その日の午後、彼は姪に見送られて汽車に乗った。各駅停車のその列車は地方色に染まり、窓の外の眺めものんびりしていたが、尾道《おのみち》の海が見えて来ると、久し振りに見る明るい緑の色にふと彼は惹《ひ》きつけられた。それから、彼の眼は何かをむさぼるように、だんだん窓の外の景色に集中していた。彼は妻と死別れてから、これまで何度も妻の郷里を訪ねていた。それは妻の出生にまで溯《さかのぼ》って、失われた時間を、心のなかに、もう一度とりかえしたいような、漠《ばく》とした気持からだったが、その妻の生れた土地ももう間近にあった。……本郷駅で下車すると、亡妻の家に立寄った。その日の夕方、その家のタイル張りの湯にひたると、その風呂にはじめて妻に案内されて入った時のことがすぐ甦《よみがえ》った。あれから、どれだけの時間が流れたのだろう、と、いつも思うことが繰返された。
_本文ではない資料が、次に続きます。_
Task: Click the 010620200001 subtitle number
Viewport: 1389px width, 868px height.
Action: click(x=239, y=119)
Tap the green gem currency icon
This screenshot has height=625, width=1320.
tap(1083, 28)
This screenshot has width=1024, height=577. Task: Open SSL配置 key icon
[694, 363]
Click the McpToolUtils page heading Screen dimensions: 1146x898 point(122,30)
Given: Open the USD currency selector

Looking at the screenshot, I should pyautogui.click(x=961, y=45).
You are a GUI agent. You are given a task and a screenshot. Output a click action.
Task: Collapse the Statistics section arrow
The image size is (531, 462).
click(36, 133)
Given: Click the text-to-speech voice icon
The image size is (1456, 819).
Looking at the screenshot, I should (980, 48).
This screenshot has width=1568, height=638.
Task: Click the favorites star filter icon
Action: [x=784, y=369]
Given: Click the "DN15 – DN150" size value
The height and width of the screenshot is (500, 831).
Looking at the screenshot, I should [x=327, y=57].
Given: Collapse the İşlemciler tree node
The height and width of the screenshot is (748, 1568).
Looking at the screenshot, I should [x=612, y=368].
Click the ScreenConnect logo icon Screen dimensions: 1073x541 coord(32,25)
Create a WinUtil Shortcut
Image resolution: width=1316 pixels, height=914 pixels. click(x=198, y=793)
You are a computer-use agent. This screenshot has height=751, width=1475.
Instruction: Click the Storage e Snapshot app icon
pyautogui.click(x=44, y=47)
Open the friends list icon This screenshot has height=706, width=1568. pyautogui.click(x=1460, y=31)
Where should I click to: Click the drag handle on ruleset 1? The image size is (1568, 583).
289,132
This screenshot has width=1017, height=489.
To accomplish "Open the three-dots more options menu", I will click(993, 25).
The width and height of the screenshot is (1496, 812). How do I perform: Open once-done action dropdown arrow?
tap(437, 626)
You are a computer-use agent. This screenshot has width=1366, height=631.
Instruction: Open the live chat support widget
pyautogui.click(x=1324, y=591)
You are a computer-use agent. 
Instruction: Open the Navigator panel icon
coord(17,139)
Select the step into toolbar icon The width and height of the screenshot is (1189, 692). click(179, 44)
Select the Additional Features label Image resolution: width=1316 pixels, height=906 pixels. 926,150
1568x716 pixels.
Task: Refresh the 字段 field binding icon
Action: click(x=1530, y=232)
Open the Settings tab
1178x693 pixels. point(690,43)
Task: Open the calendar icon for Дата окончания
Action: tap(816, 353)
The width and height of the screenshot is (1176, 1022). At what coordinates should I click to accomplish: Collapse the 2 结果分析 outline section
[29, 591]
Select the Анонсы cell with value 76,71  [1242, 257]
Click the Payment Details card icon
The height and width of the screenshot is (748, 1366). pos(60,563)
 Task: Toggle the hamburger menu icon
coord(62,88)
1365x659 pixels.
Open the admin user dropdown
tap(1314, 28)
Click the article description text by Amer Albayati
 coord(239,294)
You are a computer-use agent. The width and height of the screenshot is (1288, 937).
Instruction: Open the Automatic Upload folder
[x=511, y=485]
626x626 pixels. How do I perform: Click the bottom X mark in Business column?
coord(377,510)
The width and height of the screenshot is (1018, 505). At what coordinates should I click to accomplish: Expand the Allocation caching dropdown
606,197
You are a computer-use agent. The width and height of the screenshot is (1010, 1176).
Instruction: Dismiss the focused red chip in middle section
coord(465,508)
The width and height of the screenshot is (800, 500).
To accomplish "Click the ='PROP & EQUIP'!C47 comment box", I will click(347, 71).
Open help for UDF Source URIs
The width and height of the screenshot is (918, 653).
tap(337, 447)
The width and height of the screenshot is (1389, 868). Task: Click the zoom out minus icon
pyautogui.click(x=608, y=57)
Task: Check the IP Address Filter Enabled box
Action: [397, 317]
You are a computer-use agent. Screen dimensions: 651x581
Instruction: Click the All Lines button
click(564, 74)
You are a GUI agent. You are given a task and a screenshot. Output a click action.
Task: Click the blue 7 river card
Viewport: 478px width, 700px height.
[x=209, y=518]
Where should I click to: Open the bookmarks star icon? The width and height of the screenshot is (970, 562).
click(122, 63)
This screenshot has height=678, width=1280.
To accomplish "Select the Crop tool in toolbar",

翌日の夕方、彼は広島駅で下車すると、まっすぐに幟町《のぼりちょう》の方へ歩いて行った。道路に面したガラス窓から何気なく内側を覗《のぞ》くと、ぼんやりと兄の顔が見え、兄は手真似《てまね》で向うへ廻れと合図した。ふと彼はそこは新しく建った工場で、家の玄関の入口はその横手にあるのに気づいた。
「よお、だいぶ景気がよさそうですね」
甥がニコニコしながら声をかけた。その甥の背後にくっつくようにして、はじめて見る、快活そうな細君がいた。彼は明日こちらへ到着するペンクラブのことが、新聞にかなり大きく扱われていて、彼のことまで郷土出身の作家として紹介してあるのを、この家に来て知った。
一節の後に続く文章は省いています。